Your objective:
Rewrite the records below with every occurrence of "computer-use agent" changed to "desktop automation agent", and leave all other text as it is.

Given records:

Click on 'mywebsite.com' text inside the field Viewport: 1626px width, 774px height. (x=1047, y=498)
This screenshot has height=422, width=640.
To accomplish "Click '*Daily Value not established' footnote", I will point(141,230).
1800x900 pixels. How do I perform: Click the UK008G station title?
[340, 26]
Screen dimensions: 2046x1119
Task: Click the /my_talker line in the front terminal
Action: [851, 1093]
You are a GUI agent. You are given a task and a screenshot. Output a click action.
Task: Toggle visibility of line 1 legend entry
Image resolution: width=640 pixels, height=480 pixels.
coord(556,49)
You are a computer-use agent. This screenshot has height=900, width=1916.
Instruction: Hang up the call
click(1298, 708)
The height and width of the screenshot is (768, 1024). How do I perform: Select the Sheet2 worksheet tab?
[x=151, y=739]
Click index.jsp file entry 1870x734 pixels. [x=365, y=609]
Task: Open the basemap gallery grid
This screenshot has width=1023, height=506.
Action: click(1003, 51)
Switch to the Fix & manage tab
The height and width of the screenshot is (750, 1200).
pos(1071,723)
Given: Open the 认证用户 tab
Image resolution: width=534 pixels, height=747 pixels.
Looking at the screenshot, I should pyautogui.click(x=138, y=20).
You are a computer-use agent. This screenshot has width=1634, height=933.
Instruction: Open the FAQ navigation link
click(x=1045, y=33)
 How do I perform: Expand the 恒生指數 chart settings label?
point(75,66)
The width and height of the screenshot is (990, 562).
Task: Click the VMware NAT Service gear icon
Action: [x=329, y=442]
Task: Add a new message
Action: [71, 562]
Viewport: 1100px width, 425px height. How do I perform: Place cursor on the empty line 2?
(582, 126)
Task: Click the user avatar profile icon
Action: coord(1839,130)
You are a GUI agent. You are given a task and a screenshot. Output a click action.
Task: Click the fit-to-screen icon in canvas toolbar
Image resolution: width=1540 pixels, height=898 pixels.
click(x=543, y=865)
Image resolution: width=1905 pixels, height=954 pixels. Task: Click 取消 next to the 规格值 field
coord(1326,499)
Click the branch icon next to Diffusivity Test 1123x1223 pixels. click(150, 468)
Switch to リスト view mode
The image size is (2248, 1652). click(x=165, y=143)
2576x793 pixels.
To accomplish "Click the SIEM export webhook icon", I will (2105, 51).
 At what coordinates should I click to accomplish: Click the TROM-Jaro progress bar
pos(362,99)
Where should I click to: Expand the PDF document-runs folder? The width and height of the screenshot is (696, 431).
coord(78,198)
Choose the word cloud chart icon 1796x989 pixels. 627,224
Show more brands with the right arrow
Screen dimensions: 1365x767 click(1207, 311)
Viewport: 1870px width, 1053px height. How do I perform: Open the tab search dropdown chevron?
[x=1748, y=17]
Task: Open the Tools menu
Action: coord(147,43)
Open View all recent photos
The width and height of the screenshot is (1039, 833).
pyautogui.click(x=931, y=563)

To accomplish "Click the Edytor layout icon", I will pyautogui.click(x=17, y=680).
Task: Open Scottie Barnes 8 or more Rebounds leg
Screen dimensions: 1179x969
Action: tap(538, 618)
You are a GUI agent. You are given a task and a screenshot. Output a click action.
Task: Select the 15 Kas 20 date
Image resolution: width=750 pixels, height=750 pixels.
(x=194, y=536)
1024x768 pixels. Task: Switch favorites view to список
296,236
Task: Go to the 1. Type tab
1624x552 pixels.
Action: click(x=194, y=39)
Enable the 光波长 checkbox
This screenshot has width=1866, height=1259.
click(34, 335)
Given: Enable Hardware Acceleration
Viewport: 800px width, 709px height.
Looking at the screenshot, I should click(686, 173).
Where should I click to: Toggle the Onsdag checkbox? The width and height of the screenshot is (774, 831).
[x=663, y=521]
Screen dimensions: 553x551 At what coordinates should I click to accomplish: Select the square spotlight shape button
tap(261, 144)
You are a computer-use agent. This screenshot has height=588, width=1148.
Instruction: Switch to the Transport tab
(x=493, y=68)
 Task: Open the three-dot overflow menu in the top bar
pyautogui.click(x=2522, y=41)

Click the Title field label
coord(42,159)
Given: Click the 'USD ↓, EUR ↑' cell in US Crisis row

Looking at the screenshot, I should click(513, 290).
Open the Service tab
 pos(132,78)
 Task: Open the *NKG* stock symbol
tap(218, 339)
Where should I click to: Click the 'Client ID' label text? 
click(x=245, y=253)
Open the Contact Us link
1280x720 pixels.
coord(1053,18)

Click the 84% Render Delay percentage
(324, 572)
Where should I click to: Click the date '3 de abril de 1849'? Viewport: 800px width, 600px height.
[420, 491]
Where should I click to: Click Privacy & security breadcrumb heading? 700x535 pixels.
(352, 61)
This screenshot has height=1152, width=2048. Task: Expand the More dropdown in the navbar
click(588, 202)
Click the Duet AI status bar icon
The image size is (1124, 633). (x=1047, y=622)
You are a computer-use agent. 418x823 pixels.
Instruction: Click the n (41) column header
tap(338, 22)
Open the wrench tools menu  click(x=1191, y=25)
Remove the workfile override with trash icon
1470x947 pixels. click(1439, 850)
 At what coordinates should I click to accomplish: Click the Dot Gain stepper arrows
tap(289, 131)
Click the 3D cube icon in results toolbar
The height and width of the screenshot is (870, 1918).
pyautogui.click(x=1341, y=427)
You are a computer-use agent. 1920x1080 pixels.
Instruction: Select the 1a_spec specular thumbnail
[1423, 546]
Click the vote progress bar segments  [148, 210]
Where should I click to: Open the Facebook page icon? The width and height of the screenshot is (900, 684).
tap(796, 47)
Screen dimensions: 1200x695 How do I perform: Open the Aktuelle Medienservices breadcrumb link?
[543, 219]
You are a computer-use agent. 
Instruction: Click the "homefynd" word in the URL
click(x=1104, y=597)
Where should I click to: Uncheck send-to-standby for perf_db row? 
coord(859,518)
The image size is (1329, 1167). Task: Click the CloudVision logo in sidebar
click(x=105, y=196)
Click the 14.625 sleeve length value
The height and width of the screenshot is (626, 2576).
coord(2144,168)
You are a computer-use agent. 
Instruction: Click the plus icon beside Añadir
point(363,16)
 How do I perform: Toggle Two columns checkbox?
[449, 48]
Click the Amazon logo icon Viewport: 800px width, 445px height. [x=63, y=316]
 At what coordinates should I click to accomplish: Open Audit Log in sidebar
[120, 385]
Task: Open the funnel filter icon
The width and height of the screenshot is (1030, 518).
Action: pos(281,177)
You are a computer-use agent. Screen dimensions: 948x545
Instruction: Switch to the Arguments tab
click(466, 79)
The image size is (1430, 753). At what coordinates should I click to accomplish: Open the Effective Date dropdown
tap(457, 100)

Response to the task:
Click on 'mywebsite.com' text inside the field Viewport: 1626px width, 774px height. (x=1047, y=498)
This screenshot has height=422, width=640.
To accomplish "Click '*Daily Value not established' footnote", I will point(141,230).
1800x900 pixels. How do I perform: Click the UK008G station title?
[340, 26]
Screen dimensions: 2046x1119
Task: Click the /my_talker line in the front terminal
Action: [851, 1093]
You are a GUI agent. You are given a task and a screenshot. Output a click action.
Task: Toggle visibility of line 1 legend entry
Image resolution: width=640 pixels, height=480 pixels.
coord(556,49)
You are a desktop automation agent. This screenshot has height=900, width=1916.
Instruction: Hang up the call
click(1298, 708)
The height and width of the screenshot is (768, 1024). How do I perform: Select the Sheet2 worksheet tab?
[x=151, y=739]
Click index.jsp file entry 1870x734 pixels. [x=365, y=609]
Task: Open the basemap gallery grid
This screenshot has width=1023, height=506.
Action: click(1003, 51)
Switch to the Fix & manage tab
The height and width of the screenshot is (750, 1200).
pos(1071,723)
Given: Open the 认证用户 tab
Image resolution: width=534 pixels, height=747 pixels.
Looking at the screenshot, I should pyautogui.click(x=138, y=20).
You are a desktop automation agent. This screenshot has width=1634, height=933.
Instruction: Open the FAQ navigation link
click(x=1045, y=33)
 How do I perform: Expand the 恒生指數 chart settings label?
point(75,66)
The width and height of the screenshot is (990, 562).
Task: Click the VMware NAT Service gear icon
Action: [x=329, y=442]
Task: Add a new message
Action: [71, 562]
Viewport: 1100px width, 425px height. How do I perform: Place cursor on the empty line 2?
(582, 126)
Task: Click the user avatar profile icon
Action: coord(1839,130)
You are a GUI agent. You are given a task and a screenshot. Output a click action.
Task: Click the fit-to-screen icon in canvas toolbar
Image resolution: width=1540 pixels, height=898 pixels.
click(x=543, y=865)
Image resolution: width=1905 pixels, height=954 pixels. Task: Click 取消 next to the 规格值 field
coord(1326,499)
Click the branch icon next to Diffusivity Test 1123x1223 pixels. click(150, 468)
Switch to リスト view mode
The image size is (2248, 1652). click(x=165, y=143)
2576x793 pixels.
To accomplish "Click the SIEM export webhook icon", I will (2105, 51).
 At what coordinates should I click to accomplish: Click the TROM-Jaro progress bar
pos(362,99)
Where should I click to: Expand the PDF document-runs folder? The width and height of the screenshot is (696, 431).
coord(78,198)
Choose the word cloud chart icon 1796x989 pixels. 627,224
Show more brands with the right arrow
Screen dimensions: 1365x767 click(1207, 311)
Viewport: 1870px width, 1053px height. How do I perform: Open the tab search dropdown chevron?
[x=1748, y=17]
Task: Open the Tools menu
Action: coord(147,43)
Open View all recent photos
The width and height of the screenshot is (1039, 833).
pyautogui.click(x=931, y=563)

To accomplish "Click the Edytor layout icon", I will pyautogui.click(x=17, y=680).
Task: Open Scottie Barnes 8 or more Rebounds leg
Screen dimensions: 1179x969
Action: tap(538, 618)
You are a GUI agent. You are given a task and a screenshot. Output a click action.
Task: Select the 15 Kas 20 date
Image resolution: width=750 pixels, height=750 pixels.
(x=194, y=536)
1024x768 pixels. Task: Switch favorites view to список
296,236
Task: Go to the 1. Type tab
1624x552 pixels.
Action: click(x=194, y=39)
Enable the 光波长 checkbox
This screenshot has width=1866, height=1259.
click(34, 335)
Given: Enable Hardware Acceleration
Viewport: 800px width, 709px height.
Looking at the screenshot, I should click(686, 173).
Where should I click to: Toggle the Onsdag checkbox? The width and height of the screenshot is (774, 831).
[x=663, y=521]
Screen dimensions: 553x551 At what coordinates should I click to accomplish: Select the square spotlight shape button
tap(261, 144)
You are a desktop automation agent. This screenshot has height=588, width=1148.
Instruction: Switch to the Transport tab
(x=493, y=68)
 Task: Open the three-dot overflow menu in the top bar
pyautogui.click(x=2522, y=41)

Click the Title field label
coord(42,159)
Given: Click the 'USD ↓, EUR ↑' cell in US Crisis row

Looking at the screenshot, I should click(513, 290).
Open the Service tab
 pos(132,78)
 Task: Open the *NKG* stock symbol
tap(218, 339)
Where should I click to: Click the 'Client ID' label text? 
click(x=245, y=253)
Open the Contact Us link
1280x720 pixels.
coord(1053,18)

Click the 84% Render Delay percentage
(324, 572)
Where should I click to: Click the date '3 de abril de 1849'? Viewport: 800px width, 600px height.
[420, 491]
Where should I click to: Click Privacy & security breadcrumb heading? 700x535 pixels.
(352, 61)
This screenshot has height=1152, width=2048. Task: Expand the More dropdown in the navbar
click(588, 202)
Click the Duet AI status bar icon
The image size is (1124, 633). (x=1047, y=622)
You are a desktop automation agent. 418x823 pixels.
Instruction: Click the n (41) column header
tap(338, 22)
Open the wrench tools menu  click(x=1191, y=25)
Remove the workfile override with trash icon
1470x947 pixels. click(1439, 850)
 At what coordinates should I click to accomplish: Click the Dot Gain stepper arrows
tap(289, 131)
Click the 3D cube icon in results toolbar
The height and width of the screenshot is (870, 1918).
pyautogui.click(x=1341, y=427)
You are a desktop automation agent. 1920x1080 pixels.
Instruction: Select the 1a_spec specular thumbnail
[1423, 546]
Click the vote progress bar segments  [148, 210]
Where should I click to: Open the Facebook page icon? The width and height of the screenshot is (900, 684).
tap(796, 47)
Screen dimensions: 1200x695 How do I perform: Open the Aktuelle Medienservices breadcrumb link?
[543, 219]
You are a desktop automation agent. 
Instruction: Click the "homefynd" word in the URL
click(x=1104, y=597)
Where should I click to: Uncheck send-to-standby for perf_db row? 
coord(859,518)
The image size is (1329, 1167). Task: Click the CloudVision logo in sidebar
click(x=105, y=196)
Click the 14.625 sleeve length value
The height and width of the screenshot is (626, 2576).
coord(2144,168)
You are a desktop automation agent. 
Instruction: Click the plus icon beside Añadir
point(363,16)
 How do I perform: Toggle Two columns checkbox?
[449, 48]
Click the Amazon logo icon Viewport: 800px width, 445px height. [x=63, y=316]
 At what coordinates should I click to accomplish: Open Audit Log in sidebar
[120, 385]
Task: Open the funnel filter icon
The width and height of the screenshot is (1030, 518).
Action: pos(281,177)
You are a desktop automation agent. Screen dimensions: 948x545
Instruction: Switch to the Arguments tab
click(466, 79)
The image size is (1430, 753). At what coordinates should I click to accomplish: Open the Effective Date dropdown
tap(457, 100)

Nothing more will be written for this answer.